A Glamorous Peacock

The Peacock

The Peacock

I’ve only recently begun to design my embroideries entirely for myself. To begin with I took painted  canvases or transfers and worked them using a variety of stitches and thread combinations, depending on what I had to hand and what aspect of embroidery was catching my attention at the time.

I was attracted by this transfer of a peacock a long time ago, in fact I think I bought it when I was still a teenager. If I had paid attention to my whims I would have bought a good many canvases and transfers of peacocks over the years.  In fact there is a painted canvas that I didn’t buy that I now would, if I were to see it somewhere!

Peacock - Close Up

Peacock - Close Up

The fabric is a linen napkin, and the threads are a variety of silks bought when a needlework shop I worked in as a teenager closed. I got a very good discount, in gratitude for services rendered..

I didn’t actually get to begin stitching the Peacock until after I was married. He’s worked using chain stitch and heavy chain stitch, rows and rows and rows in blues and greens with a little purple in some of the eyes on his tail. I quite deliberately left some fragments unworked because it was beginning to feel rather congested, and although a peacock’s tail can look pretty bedraggled when it is closed, I wanted to bring to mind the glamour of the open tail and not the impediment of the closed one!

Gate - Close Up

Gate - Close Up

Now I look at the design again, it is worked almost entirely in chain stitch and chain stitch variations. The olive green tree is worked in twisted chain, with detached chain stitch leaves.

The brick work is outlined in ordinary chain stitch, and the arch includes cable chain stitch, which is one of my favourite surface embroidery stitches. It looks much harder than it really is, produces a line which is slightly more marked than ordinary chain stitch, and can be tweaked and ornamented with French Knots or simple seed stitches inside the links.

I tried to make as much use as possible of the variation of colour in some of the threads, so the work in this piece is done by the colour variation rather than by trying to make excessive use of stitch texture changes. It is now stretched and mounted over padding and framed without glass, so that the textures and colours have the best chance of being seen, and hangs in our spare room. Whether our guests notice it is altogether a different matter!

9 Comments

  1. Lady Fi says:

    That peacock really is glorious! Love the way you have captured the real colours of a peacock…

  2. Janice says:

    A very glamorous peacock indeed! I also love the gate detail with all the shading. As for the back story – well, I have many supplies with a similar vintage but am now starting to use them, and I think it all just goes to prove that nothing is ever a wasted purchase!

  3. karen says:

    get watermarks on those pictures asap!! This has all left a really bad taste in my mouth. I think it was the fact that once I had removed the original images from flickr, she just blatently went back and got more. It seems to be resolved now though thankfully.
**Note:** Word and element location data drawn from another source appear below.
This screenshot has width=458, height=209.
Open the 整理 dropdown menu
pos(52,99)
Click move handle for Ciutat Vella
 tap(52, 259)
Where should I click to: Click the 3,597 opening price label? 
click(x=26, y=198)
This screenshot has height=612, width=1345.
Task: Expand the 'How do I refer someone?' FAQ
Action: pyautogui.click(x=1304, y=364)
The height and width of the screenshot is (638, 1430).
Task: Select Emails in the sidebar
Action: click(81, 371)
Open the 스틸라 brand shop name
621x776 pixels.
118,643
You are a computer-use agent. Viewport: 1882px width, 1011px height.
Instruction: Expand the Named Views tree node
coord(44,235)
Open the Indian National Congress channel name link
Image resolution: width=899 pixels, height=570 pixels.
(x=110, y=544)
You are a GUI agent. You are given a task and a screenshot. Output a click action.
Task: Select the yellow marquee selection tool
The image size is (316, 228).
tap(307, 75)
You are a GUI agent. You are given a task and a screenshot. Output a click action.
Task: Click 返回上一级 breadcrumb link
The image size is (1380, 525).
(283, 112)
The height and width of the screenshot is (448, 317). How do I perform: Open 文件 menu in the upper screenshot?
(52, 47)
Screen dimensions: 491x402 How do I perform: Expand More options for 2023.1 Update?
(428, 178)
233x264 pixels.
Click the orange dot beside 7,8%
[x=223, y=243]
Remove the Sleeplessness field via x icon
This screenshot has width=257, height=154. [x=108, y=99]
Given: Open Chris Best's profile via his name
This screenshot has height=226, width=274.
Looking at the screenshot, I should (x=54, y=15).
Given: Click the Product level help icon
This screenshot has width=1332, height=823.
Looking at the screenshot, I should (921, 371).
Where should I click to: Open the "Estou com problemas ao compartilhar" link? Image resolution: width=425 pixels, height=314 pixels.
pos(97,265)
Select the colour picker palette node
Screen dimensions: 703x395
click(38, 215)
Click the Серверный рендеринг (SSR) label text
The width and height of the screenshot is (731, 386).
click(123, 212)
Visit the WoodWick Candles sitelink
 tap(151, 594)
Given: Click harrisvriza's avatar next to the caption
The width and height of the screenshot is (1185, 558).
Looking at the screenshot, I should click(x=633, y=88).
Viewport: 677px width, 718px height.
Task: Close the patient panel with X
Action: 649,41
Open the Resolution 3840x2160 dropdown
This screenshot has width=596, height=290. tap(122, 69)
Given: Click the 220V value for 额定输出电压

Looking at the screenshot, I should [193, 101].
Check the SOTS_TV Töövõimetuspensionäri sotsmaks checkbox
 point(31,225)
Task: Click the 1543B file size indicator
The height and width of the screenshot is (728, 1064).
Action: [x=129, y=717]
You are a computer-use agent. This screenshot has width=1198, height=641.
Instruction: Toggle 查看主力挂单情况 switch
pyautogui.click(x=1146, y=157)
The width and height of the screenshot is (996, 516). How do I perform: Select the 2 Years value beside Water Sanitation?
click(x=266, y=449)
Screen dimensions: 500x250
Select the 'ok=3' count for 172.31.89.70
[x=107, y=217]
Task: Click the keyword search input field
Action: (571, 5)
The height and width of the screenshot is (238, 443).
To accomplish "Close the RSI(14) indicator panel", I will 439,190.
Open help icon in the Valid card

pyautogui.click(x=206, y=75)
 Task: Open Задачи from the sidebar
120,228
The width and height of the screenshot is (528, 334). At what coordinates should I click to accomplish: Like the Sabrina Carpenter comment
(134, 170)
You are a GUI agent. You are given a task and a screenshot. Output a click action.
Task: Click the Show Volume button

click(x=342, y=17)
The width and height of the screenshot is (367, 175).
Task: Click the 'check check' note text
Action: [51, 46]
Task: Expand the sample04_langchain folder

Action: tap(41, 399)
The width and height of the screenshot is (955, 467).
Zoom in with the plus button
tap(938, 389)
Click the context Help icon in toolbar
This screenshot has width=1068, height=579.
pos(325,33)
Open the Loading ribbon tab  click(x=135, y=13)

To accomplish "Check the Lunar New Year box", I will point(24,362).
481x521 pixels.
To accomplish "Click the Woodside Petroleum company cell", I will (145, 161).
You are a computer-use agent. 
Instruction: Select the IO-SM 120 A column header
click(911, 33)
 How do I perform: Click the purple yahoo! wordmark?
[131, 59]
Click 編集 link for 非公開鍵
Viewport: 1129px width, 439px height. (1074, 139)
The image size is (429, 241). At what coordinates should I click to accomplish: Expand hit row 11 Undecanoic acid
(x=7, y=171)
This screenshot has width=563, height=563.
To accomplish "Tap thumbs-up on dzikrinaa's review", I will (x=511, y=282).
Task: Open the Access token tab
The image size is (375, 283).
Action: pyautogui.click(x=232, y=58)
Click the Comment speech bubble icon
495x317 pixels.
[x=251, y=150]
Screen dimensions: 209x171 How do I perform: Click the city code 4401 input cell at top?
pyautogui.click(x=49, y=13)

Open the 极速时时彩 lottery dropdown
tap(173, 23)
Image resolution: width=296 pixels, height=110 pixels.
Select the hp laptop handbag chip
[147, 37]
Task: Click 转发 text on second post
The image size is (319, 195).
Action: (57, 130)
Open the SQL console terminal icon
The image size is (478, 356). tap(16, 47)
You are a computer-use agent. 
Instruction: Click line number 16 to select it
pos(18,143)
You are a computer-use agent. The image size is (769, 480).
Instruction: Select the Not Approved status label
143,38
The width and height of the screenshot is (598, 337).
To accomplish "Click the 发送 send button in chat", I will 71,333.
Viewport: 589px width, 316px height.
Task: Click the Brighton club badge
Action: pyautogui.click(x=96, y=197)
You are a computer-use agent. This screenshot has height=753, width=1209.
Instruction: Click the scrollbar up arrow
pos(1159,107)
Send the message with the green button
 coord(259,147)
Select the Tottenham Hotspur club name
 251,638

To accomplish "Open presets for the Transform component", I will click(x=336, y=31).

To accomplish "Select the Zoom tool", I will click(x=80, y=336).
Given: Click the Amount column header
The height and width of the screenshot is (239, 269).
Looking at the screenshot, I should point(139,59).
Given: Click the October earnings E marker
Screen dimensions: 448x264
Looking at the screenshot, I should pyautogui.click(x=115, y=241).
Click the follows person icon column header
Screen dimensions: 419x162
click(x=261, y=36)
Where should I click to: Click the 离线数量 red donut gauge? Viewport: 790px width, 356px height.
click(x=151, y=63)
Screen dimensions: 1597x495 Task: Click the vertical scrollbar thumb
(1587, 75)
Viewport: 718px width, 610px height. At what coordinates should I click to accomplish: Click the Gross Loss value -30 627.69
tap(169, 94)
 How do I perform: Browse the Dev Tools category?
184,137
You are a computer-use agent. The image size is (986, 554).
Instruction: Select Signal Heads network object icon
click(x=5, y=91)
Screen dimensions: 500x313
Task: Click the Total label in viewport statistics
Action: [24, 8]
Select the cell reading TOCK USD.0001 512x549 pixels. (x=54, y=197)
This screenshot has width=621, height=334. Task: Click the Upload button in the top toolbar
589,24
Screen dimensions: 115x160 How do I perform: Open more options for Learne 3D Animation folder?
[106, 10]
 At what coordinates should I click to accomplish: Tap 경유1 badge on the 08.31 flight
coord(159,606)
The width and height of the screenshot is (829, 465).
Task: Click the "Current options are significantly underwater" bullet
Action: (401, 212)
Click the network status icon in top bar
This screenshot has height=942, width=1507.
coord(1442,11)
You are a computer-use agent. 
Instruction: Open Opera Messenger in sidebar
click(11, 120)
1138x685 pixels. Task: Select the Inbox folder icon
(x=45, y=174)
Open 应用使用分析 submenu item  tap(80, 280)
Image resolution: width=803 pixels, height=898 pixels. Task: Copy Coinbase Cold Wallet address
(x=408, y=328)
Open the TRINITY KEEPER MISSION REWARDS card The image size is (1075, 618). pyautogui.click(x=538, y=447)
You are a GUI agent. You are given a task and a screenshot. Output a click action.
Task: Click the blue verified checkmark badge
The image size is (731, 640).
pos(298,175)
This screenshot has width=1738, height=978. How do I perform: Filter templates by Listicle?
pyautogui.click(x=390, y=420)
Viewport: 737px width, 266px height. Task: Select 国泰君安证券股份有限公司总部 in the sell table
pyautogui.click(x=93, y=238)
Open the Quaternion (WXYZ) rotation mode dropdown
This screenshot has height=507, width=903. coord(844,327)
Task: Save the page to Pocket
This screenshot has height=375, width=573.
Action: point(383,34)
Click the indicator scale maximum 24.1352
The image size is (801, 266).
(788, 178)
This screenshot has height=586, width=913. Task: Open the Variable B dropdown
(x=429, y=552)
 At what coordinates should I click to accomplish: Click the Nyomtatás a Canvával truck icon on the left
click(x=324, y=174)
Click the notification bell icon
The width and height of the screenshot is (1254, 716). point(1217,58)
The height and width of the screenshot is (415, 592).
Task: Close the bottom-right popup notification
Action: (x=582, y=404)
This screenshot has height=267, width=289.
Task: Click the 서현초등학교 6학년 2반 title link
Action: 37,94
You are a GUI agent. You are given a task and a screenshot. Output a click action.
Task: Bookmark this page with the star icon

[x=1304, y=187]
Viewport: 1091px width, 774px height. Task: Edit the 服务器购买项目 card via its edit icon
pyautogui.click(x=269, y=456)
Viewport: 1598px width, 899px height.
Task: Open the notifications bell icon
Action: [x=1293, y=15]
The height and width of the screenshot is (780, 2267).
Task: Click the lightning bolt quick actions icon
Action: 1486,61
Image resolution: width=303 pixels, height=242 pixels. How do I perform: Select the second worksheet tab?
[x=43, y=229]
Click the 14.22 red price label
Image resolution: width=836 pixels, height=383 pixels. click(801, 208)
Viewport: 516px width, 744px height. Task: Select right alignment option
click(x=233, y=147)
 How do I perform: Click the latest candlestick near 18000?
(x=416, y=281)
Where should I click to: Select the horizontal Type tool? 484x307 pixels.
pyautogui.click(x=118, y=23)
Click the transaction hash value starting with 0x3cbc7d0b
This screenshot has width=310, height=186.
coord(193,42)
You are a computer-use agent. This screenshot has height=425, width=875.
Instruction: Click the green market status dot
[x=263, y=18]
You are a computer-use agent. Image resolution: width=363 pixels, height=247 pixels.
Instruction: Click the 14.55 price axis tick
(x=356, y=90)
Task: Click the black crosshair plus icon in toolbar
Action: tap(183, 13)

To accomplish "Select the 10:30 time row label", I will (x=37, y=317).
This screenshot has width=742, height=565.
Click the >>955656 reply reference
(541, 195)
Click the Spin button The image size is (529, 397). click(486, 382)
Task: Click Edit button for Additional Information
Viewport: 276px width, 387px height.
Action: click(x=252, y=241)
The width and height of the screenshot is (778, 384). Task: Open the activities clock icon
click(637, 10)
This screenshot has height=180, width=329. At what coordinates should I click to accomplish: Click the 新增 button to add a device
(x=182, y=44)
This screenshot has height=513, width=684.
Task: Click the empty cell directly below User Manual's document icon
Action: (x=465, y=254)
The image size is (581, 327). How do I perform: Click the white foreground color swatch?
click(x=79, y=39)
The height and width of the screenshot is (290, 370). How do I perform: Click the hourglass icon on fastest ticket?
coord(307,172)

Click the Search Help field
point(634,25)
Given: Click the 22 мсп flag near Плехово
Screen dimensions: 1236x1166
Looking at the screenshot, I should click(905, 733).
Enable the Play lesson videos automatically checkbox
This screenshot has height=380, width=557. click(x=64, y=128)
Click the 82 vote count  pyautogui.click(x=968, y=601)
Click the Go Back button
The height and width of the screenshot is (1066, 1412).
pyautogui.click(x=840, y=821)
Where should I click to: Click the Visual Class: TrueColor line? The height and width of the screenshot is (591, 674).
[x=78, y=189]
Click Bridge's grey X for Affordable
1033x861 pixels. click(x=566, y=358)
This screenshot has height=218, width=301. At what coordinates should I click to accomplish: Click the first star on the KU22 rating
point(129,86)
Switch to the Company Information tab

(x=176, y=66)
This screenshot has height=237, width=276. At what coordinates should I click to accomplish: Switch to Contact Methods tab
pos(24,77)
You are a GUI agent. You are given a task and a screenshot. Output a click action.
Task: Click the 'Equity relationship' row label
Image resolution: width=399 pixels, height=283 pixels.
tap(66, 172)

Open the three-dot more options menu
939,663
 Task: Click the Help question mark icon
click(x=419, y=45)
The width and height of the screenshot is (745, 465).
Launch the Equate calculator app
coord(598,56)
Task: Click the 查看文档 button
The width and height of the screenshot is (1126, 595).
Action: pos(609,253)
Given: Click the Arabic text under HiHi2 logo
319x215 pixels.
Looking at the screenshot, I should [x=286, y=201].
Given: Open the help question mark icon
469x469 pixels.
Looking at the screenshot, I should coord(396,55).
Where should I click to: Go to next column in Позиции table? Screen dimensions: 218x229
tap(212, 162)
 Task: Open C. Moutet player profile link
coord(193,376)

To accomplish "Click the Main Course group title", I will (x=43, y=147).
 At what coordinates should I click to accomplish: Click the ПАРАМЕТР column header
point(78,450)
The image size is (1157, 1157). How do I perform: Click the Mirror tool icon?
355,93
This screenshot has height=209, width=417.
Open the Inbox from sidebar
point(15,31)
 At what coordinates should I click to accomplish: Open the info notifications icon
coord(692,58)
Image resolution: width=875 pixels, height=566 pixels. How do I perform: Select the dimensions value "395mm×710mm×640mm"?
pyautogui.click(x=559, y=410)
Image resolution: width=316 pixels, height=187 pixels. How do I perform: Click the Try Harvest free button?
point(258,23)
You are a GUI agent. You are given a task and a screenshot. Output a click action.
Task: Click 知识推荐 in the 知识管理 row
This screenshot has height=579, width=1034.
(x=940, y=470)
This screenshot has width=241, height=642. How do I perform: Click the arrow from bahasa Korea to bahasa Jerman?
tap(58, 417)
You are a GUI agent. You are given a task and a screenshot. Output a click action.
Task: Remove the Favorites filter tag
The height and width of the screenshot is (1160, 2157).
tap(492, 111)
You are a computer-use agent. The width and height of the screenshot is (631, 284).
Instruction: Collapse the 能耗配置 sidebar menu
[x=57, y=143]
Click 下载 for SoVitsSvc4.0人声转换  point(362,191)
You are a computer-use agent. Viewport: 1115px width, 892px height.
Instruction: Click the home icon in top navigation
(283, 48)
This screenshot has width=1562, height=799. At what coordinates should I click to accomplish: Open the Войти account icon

  4. I love the way you found that you’ve used mostly variations of chain stitch. For some stitches there are just so many variations, and some of them are more interesting than the basic stitch!

  5. Shelley says:

    I’m attracted to peacocks too ………… I think it’s the colours! I recall my mum embroidering a peacock tablecloth (back in the 60s/70s?) and I probably still have some remnants of the threads in my collection!

  6. Elmsley Rose says:

    Do you know http://peacockstitchalong.blogspot.com/ ? Peacocks, peacocks, everywhere!

    I plan to do a single feather one day. Gorgeous silks and a little passing thread. (yet another project!)

  7. Kerry says:

    Your peacock is glorious! I love these magnificent birds!
    Hugs,
    Kerry

  8. […] Lady in the Garden, again came from a transfer, and was stitched as a companion to the Peacock, and a homage to Grandmama’s Lady. Unlike Grandmama, I made no effort to provide the lady […]

  9. coral-seas says:

    I thought that I had already left a comment on your handsome bird (for someone who works with computers all day, I am strangly, IT challenged!).

    I too am captivated by these magnificent birds and have plans to embroider at least one peacock project. I like the open fragments, they give a lightness to his tail, I particularly like the use of varigated threads, I think they have worked exceptionally well in this design.